SEOUL, South Korea -- The president of the Federal Reserve Bank of St. Louis said yesterday that U.S. inflation is too high and that the Fed may need to act should price increases accelerate.
"Core inflation is modestly above what many of us have expressed as our comfort zone," William Poole told reporters in Seoul. "It's certainly my view that if the inflation rate continues to be persistent like that, the Federal Reserve will simply have to pursue" policies to keep inflation from growing.
Poole's remarks follow those of Fed Chairman Ben S. Bernanke, who said Thursday that energy prices are fanning inflation in the world's largest economy.
At least nine central bankers have expressed concern about prices in the past two weeks, suggesting more rate increases are in store. The Fed's rate-setting committee has raised a key interest rate at every meeting for two years, bringing it to 5 percent from 1 percent.

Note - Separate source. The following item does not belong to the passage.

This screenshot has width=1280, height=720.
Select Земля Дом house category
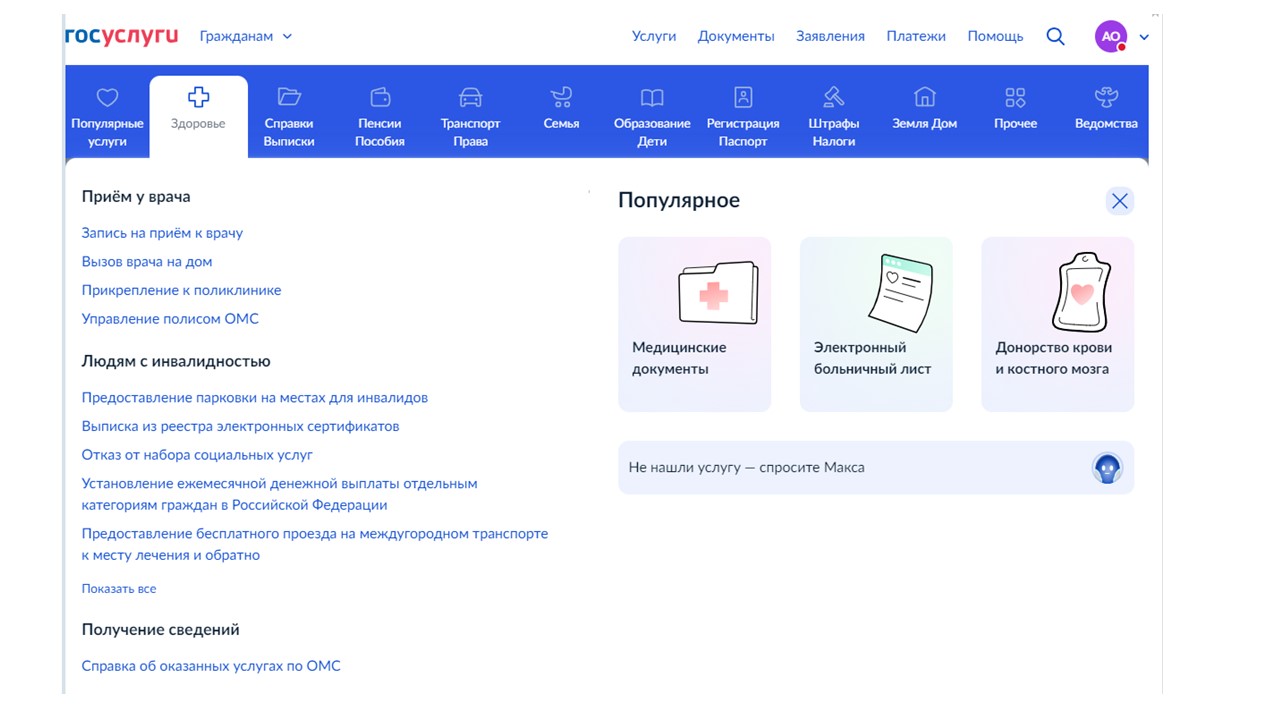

An increase at the Fed's June 28-29 meeting is almost certain. The Federal funds futures rate for July was 5.27 percent on overnight trading yesterday.
A federal report Wednesday showed that core rate of inflation, excluding volatile food and energy prices, rose 0.3 percent in May, exceeding economists' forecasts for the third straight month. The annual rate of inflation, including food and fuel, was 2.2 percent.
"There's still several weeks' worth of information and a lot of expert analysis of the information we have, and I have a very open mind about the conclusion of that meeting, or what my position will be going into that meeting," Poole said, referring to the rate-setting panel's meeting.
Pool is an alternate but not a voting member of the panel, the Federal Open Market Committee.
The Fed cannot allow the economy to expand above its potential "for some time" without igniting a sustained increase in inflation, Fed Gov. Donald L. Kohn said in a separate speech yesterday in Massachusetts.
Fed Gov. Randall S. Kroszner told reporters in New York that the inflation rate is in a range that "is manageable."
Both Kohn and Kroszner are members of the Fed's rate-setting panel.